If an actress wants a custom-made gown, she must contact a particular designer months in advance of the Oscars.
"If you want a custom gown sketched by a designer with beading and embroidery, that can take many weeks to prepare," Marilyn Heston, head of MHA, an Los Angeles-based international company that pairs celebrities with designers and luxury brands, told The Hollywood Reporter.
"It's not an overnight deal to get a spectacular Oscar dress. Generally, these tailor-made dresses are only offered to nominees and presenters for the Globes and the Oscars. If a designer spends all that time and money on a gown, they want to make sure that it will end up in Vogue or Women's Wear Daily. This is not an artistic endeavor. The only reason a global designer is dressing an actress is to gain exposure that will raise awareness and increase sales."
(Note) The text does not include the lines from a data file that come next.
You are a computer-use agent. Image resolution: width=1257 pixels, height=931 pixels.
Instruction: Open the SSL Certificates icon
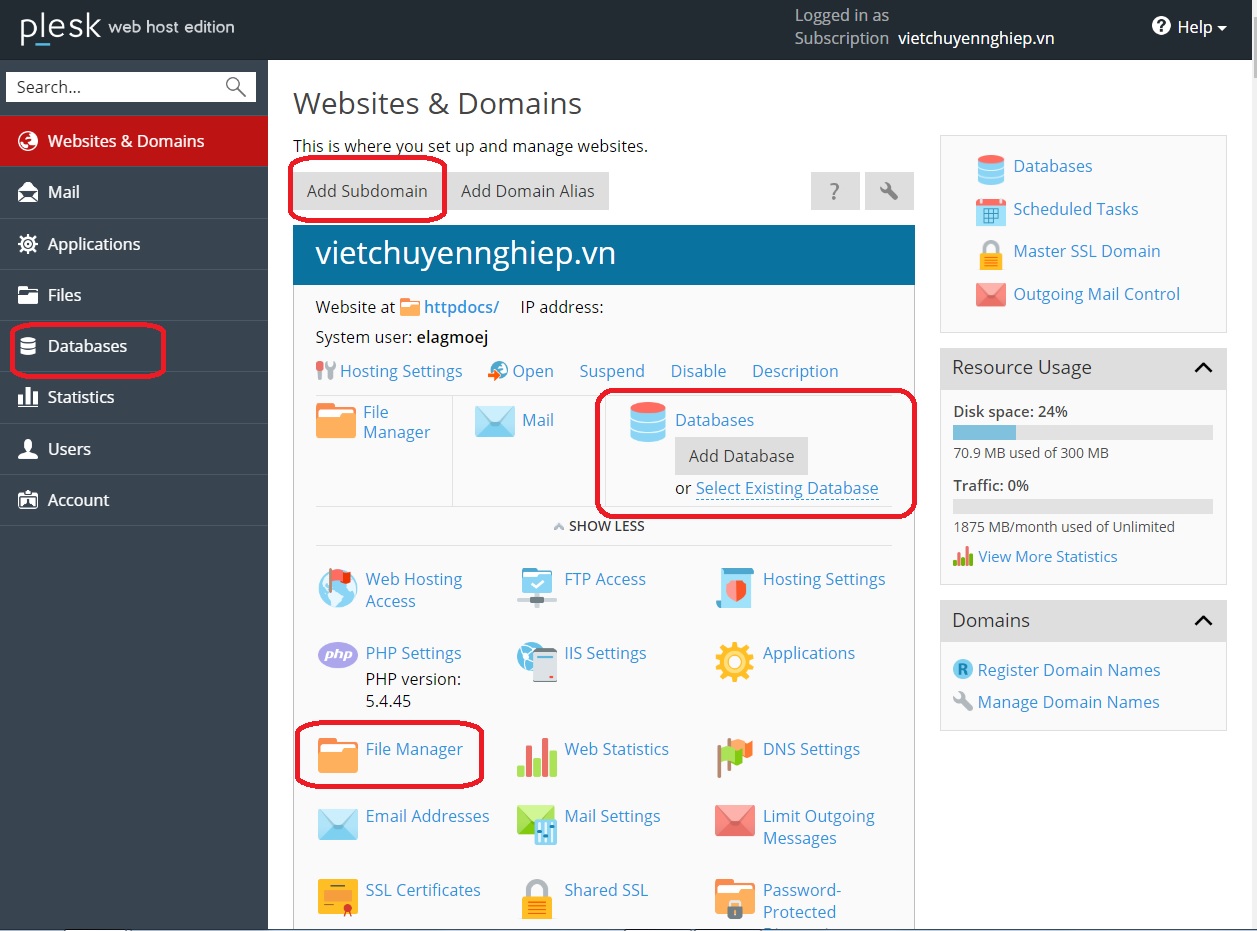[337, 897]
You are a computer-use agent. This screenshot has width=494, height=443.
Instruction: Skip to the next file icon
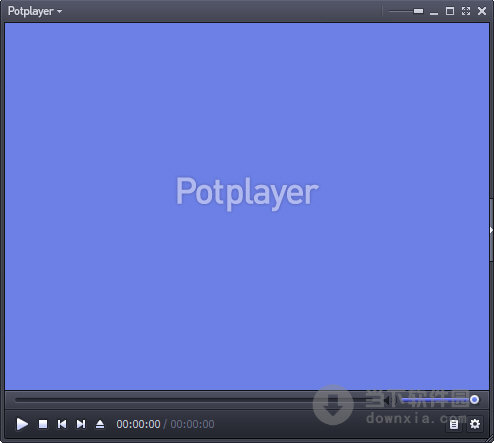[81, 424]
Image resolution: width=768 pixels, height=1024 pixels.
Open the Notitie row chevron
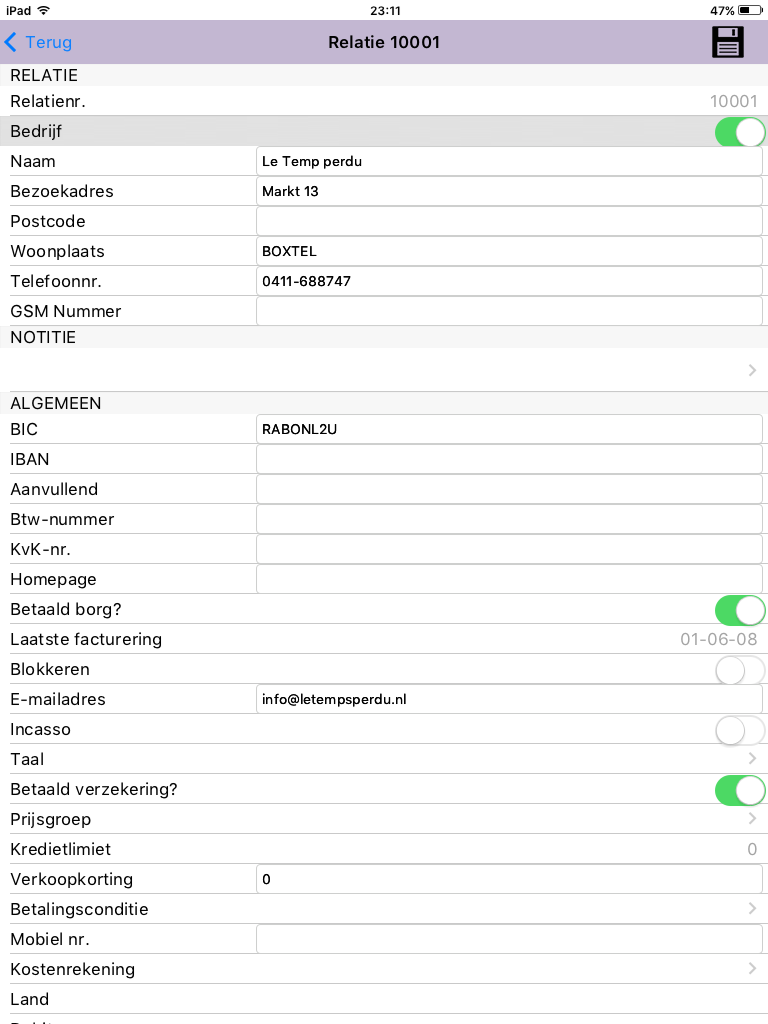tap(752, 370)
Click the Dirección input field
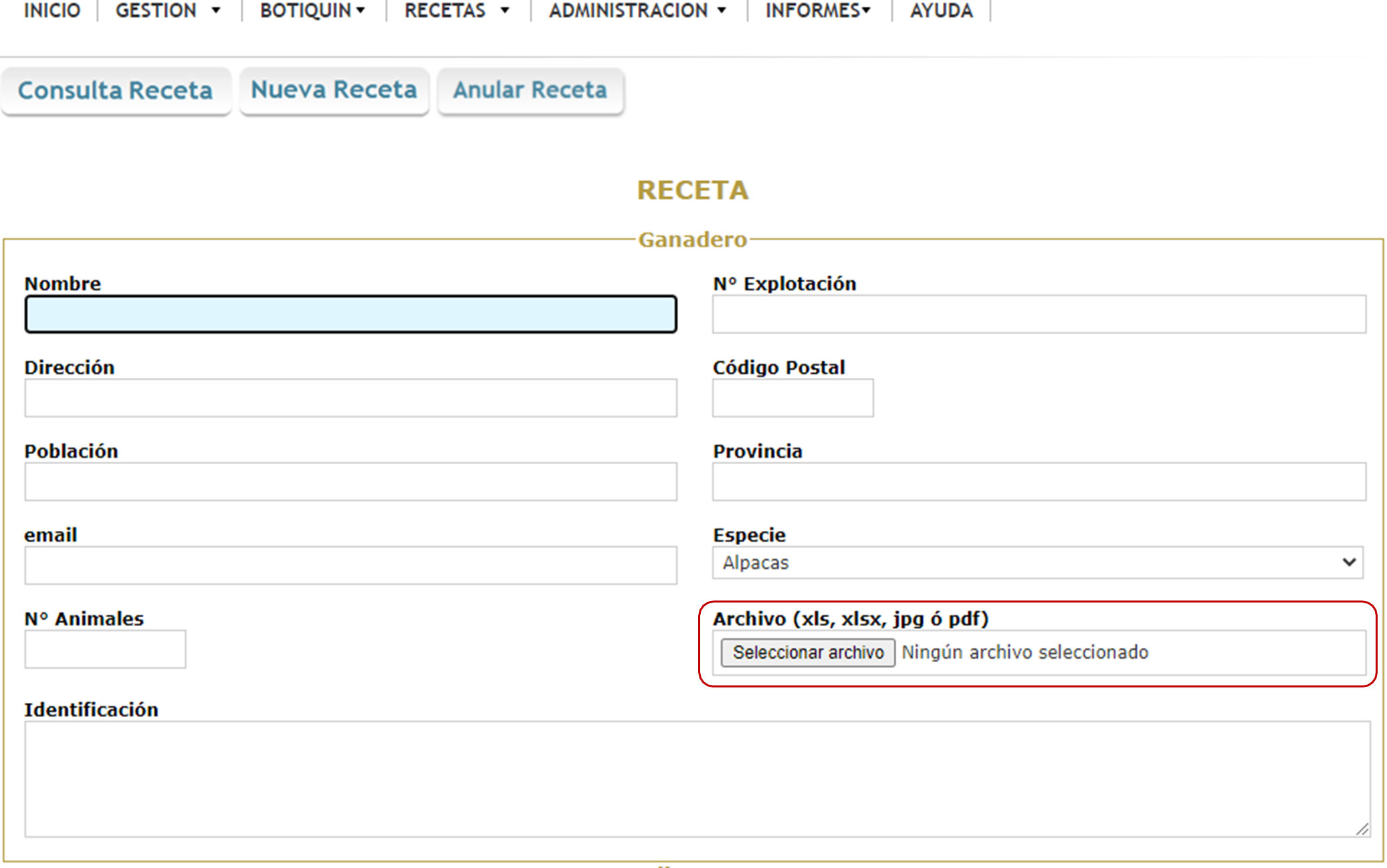Viewport: 1387px width, 868px height. [350, 398]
"A Dress Can Make the Celebrity"
According to an L.A.-based fashion insider that spoke to The Post, "being pretty and famous isn't enough for some labels." Some actresses make it to the "hit lists" whereas others do not, regardless of how much her movie might have grossed at the box office.
Ultimately, the fruitfulness is a-plenty if an actress picks the perfect Oscars dress for the red carpet. "A dress can make the celebrity, but the celebrity cannot make the dress," said fashion designer Allen B. Schwartz told Reuters.
"An ugly dress will be ugly on anyone. A gorgeous dress will make that actress look that much more exciting." Just like with Halle Berry in 2002, an actress will be transformed into a princess this year.
We cannot wait to see what Cinderlla story awaits.